>>>

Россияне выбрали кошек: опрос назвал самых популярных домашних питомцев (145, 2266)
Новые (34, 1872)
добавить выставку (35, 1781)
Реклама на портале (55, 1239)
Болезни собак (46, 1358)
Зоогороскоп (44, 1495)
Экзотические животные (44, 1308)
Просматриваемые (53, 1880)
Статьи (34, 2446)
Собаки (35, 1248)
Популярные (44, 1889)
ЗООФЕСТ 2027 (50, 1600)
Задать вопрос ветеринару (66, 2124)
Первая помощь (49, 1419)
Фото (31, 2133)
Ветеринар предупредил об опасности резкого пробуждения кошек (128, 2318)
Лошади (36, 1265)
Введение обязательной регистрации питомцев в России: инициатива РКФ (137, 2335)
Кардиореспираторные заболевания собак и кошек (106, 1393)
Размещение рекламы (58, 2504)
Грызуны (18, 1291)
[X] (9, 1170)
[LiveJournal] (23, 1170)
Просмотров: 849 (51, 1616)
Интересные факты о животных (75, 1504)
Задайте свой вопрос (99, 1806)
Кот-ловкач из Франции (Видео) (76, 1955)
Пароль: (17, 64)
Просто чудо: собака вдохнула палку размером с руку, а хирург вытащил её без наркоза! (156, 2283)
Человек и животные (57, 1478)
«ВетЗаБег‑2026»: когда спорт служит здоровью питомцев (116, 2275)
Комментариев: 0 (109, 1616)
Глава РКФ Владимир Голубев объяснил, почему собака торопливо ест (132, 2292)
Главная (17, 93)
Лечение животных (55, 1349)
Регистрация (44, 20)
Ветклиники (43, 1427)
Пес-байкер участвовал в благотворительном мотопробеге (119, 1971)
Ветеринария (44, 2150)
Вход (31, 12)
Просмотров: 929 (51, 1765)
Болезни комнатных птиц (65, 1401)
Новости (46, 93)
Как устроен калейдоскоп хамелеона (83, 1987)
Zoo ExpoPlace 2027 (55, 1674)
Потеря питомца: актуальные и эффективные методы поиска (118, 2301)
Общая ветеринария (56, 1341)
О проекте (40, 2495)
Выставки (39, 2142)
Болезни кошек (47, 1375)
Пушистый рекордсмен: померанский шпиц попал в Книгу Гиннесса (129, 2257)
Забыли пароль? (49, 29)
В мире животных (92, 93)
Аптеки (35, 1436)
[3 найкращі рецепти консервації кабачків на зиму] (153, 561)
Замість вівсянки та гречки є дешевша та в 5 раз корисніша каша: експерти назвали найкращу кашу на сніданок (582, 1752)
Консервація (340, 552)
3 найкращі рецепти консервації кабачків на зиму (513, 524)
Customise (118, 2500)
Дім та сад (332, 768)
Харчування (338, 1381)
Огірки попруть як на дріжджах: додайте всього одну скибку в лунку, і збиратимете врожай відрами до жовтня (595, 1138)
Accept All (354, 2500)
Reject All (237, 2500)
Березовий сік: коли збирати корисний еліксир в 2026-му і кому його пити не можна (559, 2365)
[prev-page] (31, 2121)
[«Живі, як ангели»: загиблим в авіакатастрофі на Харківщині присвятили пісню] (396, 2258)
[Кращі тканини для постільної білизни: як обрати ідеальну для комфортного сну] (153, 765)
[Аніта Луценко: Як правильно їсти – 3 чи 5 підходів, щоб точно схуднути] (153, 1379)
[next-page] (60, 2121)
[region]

<<<

WHAT YOU ARE ASKED TO DO: All that belongs in the answer is the run of lines above from the line containing "Просмотров: 849 (51, 1616)" through the line containing "Лечение животных (55, 1349)", exactly as written.

PROBLEM SOLUTION:
Просмотров: 849 (51, 1616)
Интересные факты о животных (75, 1504)
Задайте свой вопрос (99, 1806)
Кот-ловкач из Франции (Видео) (76, 1955)
Пароль: (17, 64)
Просто чудо: собака вдохнула палку размером с руку, а хирург вытащил её без наркоза! (156, 2283)
Человек и животные (57, 1478)
«ВетЗаБег‑2026»: когда спорт служит здоровью питомцев (116, 2275)
Комментариев: 0 (109, 1616)
Глава РКФ Владимир Голубев объяснил, почему собака торопливо ест (132, 2292)
Главная (17, 93)
Лечение животных (55, 1349)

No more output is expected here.